WORK REQUIRED
Each line from the beginning of the entries below through the line that includes "FAQs (279, 2212)" must be returned exactly as given.

(Pixel coordinate grounding data)
☆ ☆ ☆ ☆ ☆

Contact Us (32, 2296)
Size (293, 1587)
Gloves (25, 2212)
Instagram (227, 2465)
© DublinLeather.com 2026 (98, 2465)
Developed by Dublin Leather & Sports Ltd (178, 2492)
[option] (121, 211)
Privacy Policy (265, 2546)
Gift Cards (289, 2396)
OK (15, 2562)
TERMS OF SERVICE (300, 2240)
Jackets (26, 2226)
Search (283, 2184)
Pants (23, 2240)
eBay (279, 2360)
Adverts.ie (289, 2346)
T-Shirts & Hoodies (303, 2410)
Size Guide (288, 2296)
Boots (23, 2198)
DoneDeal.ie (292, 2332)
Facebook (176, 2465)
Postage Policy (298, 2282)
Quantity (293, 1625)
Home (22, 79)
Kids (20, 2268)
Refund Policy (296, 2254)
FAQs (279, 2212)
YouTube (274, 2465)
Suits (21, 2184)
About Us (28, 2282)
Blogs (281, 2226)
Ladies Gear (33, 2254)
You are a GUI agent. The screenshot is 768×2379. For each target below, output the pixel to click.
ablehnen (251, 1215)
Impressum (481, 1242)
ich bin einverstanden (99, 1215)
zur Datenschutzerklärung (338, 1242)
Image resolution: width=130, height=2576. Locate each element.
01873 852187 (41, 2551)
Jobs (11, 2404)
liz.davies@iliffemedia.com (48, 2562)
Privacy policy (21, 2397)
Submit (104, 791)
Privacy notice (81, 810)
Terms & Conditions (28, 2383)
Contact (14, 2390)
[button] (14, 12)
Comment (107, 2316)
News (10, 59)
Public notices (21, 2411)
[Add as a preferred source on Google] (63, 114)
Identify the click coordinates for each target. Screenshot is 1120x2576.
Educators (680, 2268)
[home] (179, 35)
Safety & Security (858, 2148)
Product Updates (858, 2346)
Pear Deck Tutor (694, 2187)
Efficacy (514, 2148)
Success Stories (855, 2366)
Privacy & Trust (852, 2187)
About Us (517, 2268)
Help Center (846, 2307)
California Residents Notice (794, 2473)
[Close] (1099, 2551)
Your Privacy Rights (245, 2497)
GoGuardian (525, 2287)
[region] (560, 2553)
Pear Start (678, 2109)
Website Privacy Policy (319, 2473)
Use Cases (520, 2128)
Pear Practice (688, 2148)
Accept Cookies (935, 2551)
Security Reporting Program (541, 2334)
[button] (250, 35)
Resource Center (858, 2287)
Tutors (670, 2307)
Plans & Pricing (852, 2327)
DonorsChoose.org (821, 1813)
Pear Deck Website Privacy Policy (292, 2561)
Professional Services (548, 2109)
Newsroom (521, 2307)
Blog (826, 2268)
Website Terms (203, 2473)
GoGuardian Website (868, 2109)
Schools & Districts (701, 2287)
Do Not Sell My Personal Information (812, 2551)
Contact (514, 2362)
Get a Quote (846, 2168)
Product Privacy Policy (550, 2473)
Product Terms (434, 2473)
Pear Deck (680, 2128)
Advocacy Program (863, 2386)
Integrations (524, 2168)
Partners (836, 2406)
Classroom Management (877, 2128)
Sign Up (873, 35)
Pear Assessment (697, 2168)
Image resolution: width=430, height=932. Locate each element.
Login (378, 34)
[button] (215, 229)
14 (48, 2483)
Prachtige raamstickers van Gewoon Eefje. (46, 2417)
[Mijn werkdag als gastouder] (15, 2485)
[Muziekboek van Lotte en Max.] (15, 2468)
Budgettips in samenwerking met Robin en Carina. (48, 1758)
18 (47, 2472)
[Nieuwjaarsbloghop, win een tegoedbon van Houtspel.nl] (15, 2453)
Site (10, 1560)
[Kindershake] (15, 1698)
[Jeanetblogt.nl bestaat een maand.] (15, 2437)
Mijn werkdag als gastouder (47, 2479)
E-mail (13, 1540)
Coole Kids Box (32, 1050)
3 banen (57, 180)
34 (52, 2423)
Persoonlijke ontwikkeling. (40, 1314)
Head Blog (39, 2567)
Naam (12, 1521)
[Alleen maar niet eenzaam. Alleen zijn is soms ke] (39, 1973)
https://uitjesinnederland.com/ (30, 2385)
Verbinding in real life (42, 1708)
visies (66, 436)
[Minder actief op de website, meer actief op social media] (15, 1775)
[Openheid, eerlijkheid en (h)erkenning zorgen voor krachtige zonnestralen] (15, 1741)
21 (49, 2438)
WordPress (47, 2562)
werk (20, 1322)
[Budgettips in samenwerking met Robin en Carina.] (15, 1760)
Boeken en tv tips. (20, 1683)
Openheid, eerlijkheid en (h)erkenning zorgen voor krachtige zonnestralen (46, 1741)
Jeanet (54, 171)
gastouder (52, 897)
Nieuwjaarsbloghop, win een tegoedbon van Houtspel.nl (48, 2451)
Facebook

☆ ☆ ☆ ☆ ☆

EXERCISE ANSWER
Contact Us (32, 2296)
Size (293, 1587)
Gloves (25, 2212)
Instagram (227, 2465)
© DublinLeather.com 2026 (98, 2465)
Developed by Dublin Leather & Sports Ltd (178, 2492)
[option] (121, 211)
Privacy Policy (265, 2546)
Gift Cards (289, 2396)
OK (15, 2562)
TERMS OF SERVICE (300, 2240)
Jackets (26, 2226)
Search (283, 2184)
Pants (23, 2240)
eBay (279, 2360)
Adverts.ie (289, 2346)
T-Shirts & Hoodies (303, 2410)
Size Guide (288, 2296)
Boots (23, 2198)
DoneDeal.ie (292, 2332)
Facebook (176, 2465)
Postage Policy (298, 2282)
Quantity (293, 1625)
Home (22, 79)
Kids (20, 2268)
Refund Policy (296, 2254)
FAQs (279, 2212)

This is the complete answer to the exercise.